Tuesday, May 28, 2013

Photographer Jane Strauss

I am continuing my presentation of powerful autistic voices, by next introducing an artist and powerful  parent advocate creating beautiful photographs while raising a neurodivergent son. I hope to be able to ask Jane to share faith, parenting an autistic child, and maintaining her focus on her work in an interview coming soon. 

Jane Strauss is a woman who makes photographic art in a way that is uniquely neurodivergent. There is a meticulous attention to detail that makes the world according to Jane rich, sharp, open, and breathtaking. Please see her photographs at janesprints or follow her fan page on Facebook here.

In her own words, here is Jane:

I have been interested in art since forever. I first picked up a camera in the late 1960s on the East Coast,
photo courtesy of the artist all rights reserved
Jane rocking braids  © Jane Strauss
when at the age of fifteen I learned to shoot and develop 35 mm black and white film. I’ve been enamored of graphic arts ever after. Since then, I have tried to be practical, pursued multiple academic courses of study, relocated to the Twin Cities in the mid-1970s, raised a family, worked with community organizations, nonprofits, and in the practice of law, before returning to my first love, art.

Before 2009, I had no formal training in digital photography, other than one course in use of Adobe Photoshop . I had very limited, informal training in the technical aspects of film photography years ago, limited to use of the darkroom for black and white film developing and printing.
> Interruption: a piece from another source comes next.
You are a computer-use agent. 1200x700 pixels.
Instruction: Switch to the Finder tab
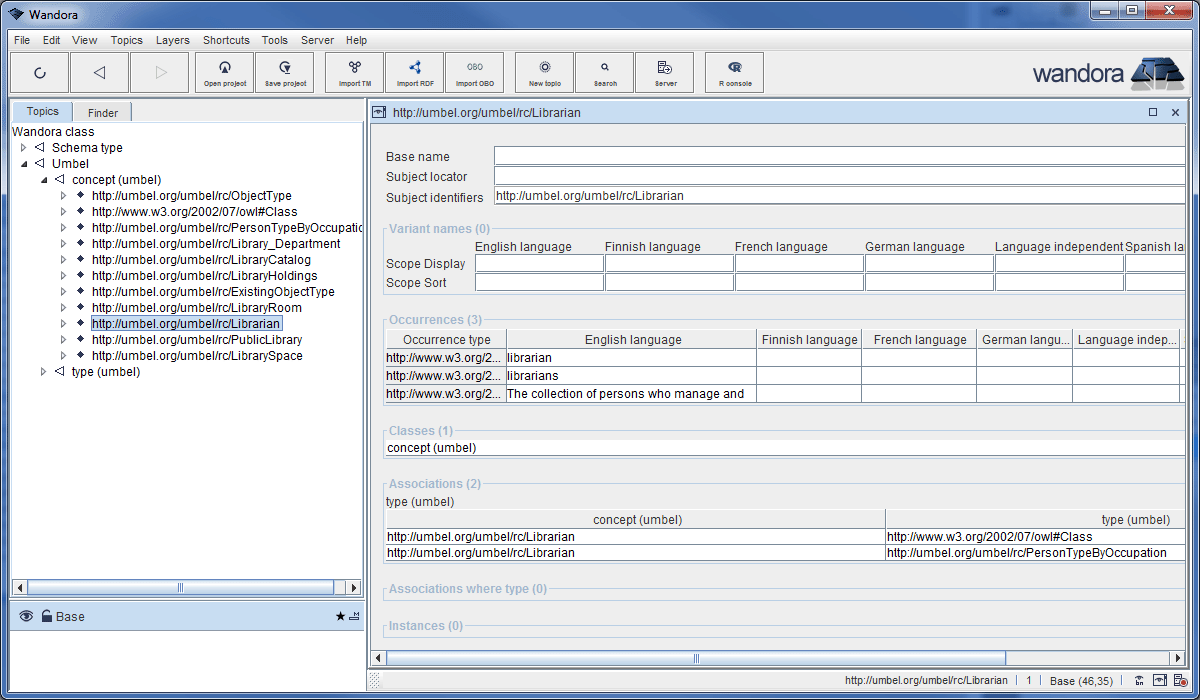coord(101,111)
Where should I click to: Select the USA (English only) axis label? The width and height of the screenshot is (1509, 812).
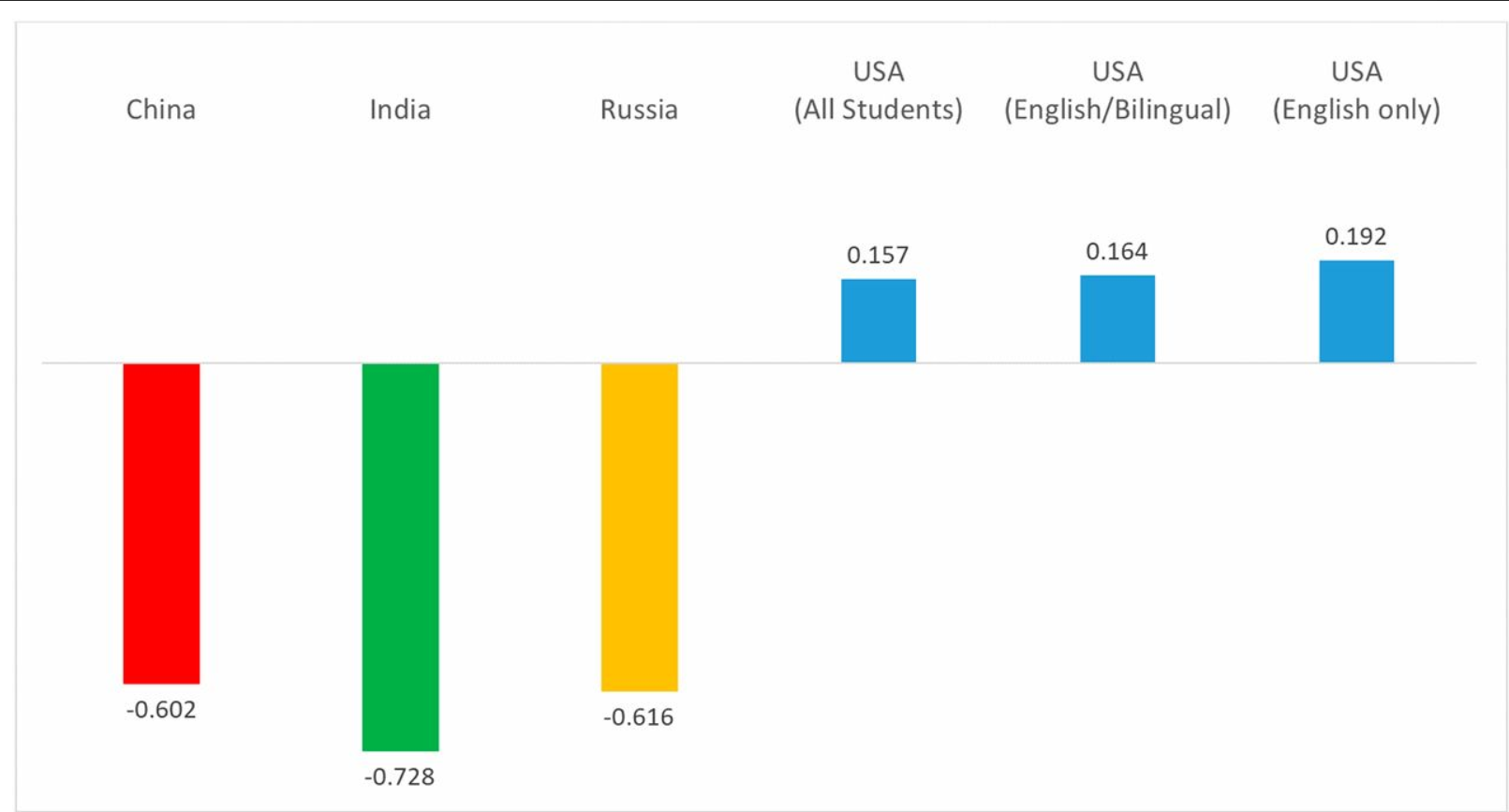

My formal art training consisted of general art and drawing classes in high school and at the Museum of Fine Arts in Boston, MA, in the 1960s.

My work has been shot with an Olympus D-SLR for the past several years. Recently, I have begun to produce more images of nature, as we spend increased time on 49 acres in the Ozarks.

My art flows from who I am, a person placed on the autistic spectrum in midlife who has often wondered why I see detail many folks miss. I look at the trees and the forest, and see the geometric shapes between and within them. I wait for the animals to settle, and come right up to them for a look. I notice small details and parts of things that for the usual person blend in with their surroundings. I look up to the sky when many would look down or straight ahead. I focus on reflections. Once images are digitized, I use Photoshop to crop, enlarge and adjust them to reflect what I saw, rarely using other aspects unless they substantially strengthen the primary image, or provide a strongly-contrasting accompanying image. 

I make images of nature, architecture, classic cars, and human artifacts.
© Jane Strauss

One of my fans puts it this way:

"Jane Strauss captures images with her camera that most of us would never take the time to look close enough to see - the detail on an old car's hood ornament, the lush growth along a flooded waterway, the frosted roses as winter approaches, and the delicate tendrils of wildgrass. Her images are sharp, crisp, and sigh-inspiring, making the viewer wonder how much beauty and detail they have missed by not looking closely enough at our environment. It is a wonderful gift to be able to see these details and hidden images through Jane's eyes. Her renderings using digital software allow her to bring certain elements to light so that what might seem to others like the simplest subject - a bird on a tree, or old tools, turns into true art."